Business have little option but to elevate cyber security to a board-level agenda item. The threat of cyber warfare conducted by various actors such as business rivals is real and managers need to rise to the challenge or risk having their intellectual property compromised.

Governments and companies stand to lose big to cybercriminals if they don’t increase their investments in cyber security training. In fact, the global shortage is responsible for direct damage to organisations whose lack of talent makes them more desirable hacking targets.

Efforts by higher learning institutions like ECU, which is working on a comprehensive cyber security teaching and research programme should be supported by both private and public organisations. It’s about time more universities enhanced academic programmes in cybersecurity ranging from degree to PhD level.

With the increase in cloud, mobile computing and the Internet of Things, as well as advanced targeted cyberattacks and cyberterrorism across the globe, the need for a stronger cybersecurity workforce is critical.

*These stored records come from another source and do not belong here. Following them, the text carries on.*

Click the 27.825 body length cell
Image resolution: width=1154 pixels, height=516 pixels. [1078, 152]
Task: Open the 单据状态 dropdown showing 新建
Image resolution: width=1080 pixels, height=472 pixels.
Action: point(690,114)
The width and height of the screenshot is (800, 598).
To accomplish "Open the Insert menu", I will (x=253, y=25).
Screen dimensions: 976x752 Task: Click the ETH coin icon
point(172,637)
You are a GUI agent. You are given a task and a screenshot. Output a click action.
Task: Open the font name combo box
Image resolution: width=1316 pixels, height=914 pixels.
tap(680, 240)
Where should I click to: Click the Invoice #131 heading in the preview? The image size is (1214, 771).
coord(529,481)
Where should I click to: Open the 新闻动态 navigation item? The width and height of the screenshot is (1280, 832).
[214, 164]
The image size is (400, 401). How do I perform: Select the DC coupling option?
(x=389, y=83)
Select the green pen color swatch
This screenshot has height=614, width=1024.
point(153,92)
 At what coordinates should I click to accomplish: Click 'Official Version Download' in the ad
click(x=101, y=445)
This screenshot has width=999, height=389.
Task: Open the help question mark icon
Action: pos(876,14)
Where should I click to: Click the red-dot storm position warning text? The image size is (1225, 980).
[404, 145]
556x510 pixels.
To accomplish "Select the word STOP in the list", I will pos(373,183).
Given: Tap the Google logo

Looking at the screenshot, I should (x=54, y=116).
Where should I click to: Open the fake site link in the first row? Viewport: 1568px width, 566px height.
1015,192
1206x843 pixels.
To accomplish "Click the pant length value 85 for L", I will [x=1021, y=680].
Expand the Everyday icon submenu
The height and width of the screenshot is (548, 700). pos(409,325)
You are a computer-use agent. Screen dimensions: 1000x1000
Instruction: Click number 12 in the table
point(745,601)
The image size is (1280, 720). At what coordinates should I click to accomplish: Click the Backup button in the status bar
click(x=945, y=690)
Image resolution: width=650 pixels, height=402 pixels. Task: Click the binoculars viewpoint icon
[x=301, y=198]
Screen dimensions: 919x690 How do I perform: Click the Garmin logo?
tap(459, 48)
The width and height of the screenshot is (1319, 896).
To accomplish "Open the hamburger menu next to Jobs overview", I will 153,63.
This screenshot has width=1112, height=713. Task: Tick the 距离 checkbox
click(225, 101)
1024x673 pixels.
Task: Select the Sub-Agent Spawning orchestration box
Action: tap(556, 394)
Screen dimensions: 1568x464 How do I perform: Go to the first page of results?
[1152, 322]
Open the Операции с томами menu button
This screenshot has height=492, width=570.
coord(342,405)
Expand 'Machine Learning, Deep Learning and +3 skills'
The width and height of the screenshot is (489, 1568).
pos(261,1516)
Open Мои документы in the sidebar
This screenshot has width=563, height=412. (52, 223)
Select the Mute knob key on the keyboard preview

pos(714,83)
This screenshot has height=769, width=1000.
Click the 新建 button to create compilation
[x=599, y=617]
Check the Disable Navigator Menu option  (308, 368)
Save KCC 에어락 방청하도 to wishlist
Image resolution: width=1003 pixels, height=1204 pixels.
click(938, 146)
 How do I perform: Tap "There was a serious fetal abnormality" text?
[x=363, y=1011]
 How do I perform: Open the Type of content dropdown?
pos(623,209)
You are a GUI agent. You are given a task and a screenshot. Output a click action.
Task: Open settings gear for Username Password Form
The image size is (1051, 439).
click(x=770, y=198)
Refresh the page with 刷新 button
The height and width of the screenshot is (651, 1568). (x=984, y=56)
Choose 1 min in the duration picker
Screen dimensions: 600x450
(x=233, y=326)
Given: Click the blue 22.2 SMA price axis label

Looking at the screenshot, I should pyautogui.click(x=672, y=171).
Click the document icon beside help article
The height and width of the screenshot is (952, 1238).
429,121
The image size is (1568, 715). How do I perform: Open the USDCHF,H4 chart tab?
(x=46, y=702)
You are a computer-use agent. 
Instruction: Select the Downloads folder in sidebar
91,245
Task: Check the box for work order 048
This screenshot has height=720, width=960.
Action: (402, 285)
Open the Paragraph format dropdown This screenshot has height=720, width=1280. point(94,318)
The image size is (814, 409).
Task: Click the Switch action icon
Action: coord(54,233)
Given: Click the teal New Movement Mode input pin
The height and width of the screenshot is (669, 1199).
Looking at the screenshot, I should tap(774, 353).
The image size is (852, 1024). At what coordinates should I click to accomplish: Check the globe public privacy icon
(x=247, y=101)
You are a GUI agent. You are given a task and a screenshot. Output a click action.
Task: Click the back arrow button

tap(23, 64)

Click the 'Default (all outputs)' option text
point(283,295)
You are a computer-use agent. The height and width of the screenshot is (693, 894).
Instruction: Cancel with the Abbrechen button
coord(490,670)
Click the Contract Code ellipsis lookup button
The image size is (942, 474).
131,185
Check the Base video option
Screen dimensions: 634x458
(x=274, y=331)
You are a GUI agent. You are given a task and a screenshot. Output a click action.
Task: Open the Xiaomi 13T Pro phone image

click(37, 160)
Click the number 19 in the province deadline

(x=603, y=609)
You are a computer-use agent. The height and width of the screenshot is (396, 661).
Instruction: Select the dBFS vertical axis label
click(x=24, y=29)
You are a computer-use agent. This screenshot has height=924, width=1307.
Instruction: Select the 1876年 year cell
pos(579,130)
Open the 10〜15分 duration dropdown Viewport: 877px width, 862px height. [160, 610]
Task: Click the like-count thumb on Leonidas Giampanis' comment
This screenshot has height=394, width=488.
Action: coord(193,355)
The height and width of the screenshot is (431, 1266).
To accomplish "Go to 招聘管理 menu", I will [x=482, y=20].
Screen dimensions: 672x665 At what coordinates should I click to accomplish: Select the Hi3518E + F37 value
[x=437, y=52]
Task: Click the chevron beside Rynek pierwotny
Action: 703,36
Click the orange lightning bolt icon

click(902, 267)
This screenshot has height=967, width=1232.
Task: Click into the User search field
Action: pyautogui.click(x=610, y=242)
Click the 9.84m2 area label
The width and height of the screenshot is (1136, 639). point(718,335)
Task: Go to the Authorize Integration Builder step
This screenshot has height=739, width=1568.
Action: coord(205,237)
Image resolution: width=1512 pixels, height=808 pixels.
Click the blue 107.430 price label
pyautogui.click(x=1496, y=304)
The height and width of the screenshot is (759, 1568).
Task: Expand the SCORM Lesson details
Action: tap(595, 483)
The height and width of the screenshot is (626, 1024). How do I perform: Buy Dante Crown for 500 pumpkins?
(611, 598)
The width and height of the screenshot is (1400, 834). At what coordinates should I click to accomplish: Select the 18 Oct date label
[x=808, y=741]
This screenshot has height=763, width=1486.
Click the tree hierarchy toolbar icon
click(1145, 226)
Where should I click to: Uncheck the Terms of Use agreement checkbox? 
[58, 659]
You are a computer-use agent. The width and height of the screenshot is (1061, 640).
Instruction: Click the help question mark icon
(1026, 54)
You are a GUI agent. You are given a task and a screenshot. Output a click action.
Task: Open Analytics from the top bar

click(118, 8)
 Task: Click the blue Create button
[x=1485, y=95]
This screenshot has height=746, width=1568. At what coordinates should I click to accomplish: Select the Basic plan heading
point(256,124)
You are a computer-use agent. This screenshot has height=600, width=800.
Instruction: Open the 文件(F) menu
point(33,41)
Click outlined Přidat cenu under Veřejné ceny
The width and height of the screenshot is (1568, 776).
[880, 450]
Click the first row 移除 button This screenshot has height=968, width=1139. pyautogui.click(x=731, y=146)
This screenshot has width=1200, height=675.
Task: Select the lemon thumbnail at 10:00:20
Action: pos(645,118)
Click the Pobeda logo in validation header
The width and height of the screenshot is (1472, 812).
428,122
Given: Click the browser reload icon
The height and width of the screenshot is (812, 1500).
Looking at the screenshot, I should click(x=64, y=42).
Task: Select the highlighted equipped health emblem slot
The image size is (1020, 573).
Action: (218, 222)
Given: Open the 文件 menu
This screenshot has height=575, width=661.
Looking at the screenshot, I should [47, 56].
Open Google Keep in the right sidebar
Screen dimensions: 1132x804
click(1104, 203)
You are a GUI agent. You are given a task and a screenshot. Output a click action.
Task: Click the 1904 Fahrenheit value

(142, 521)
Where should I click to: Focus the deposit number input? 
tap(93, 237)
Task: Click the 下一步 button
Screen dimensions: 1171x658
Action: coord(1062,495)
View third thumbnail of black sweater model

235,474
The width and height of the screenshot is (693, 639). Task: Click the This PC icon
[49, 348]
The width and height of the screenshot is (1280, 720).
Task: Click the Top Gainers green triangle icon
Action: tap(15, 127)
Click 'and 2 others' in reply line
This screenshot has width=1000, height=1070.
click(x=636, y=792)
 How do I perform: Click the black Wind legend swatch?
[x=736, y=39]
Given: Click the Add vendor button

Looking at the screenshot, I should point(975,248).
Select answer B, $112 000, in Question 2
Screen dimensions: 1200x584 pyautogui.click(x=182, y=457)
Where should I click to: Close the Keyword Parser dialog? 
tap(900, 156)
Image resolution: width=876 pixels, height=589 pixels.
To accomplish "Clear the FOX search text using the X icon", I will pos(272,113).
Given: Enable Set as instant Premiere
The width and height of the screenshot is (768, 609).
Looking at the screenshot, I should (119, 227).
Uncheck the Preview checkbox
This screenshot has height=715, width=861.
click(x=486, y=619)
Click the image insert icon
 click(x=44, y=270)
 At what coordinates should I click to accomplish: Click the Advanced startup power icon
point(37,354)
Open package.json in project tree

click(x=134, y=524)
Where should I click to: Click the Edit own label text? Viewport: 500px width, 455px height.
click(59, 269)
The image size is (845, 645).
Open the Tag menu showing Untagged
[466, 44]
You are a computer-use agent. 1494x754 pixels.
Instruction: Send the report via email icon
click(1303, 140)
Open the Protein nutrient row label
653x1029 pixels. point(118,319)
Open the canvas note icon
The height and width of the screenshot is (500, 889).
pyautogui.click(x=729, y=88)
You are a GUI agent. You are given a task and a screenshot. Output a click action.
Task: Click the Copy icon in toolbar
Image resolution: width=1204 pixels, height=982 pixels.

Many systems used in today’s industries are insecure because they are built to work using technology that is 30 to 40 years old.

Since cybercrime has become a service for sale, companies need a pool of experts to counter the ever-sophisticated mechanics developed by the criminals who are now in big business. Companies well prepared should be able to analyse threats and respond to them before they happen. By the time an alert is reported, the attack has already happened and is often too late to do anything about.

Thus, companies need professionals who can respond quickly and ensure the systems in place detect and fix the threats. If this international skills shortage continues by 2020, majority of digital businesses will suffer major service failures due to the IT security teams’ inability to manage digital risk.

Countries and companies can reverse this shortfall in critical cybersecurity skills by increasing expenditure on education, promoting gaming and technology exercises, and pushing for more cybersecurity programmes in higher education. The Internet of Things, which is estimated to grow to 20 billion devices by 2020, presents an interesting business opportunity, but also makes the threat landscape much larger and more complex.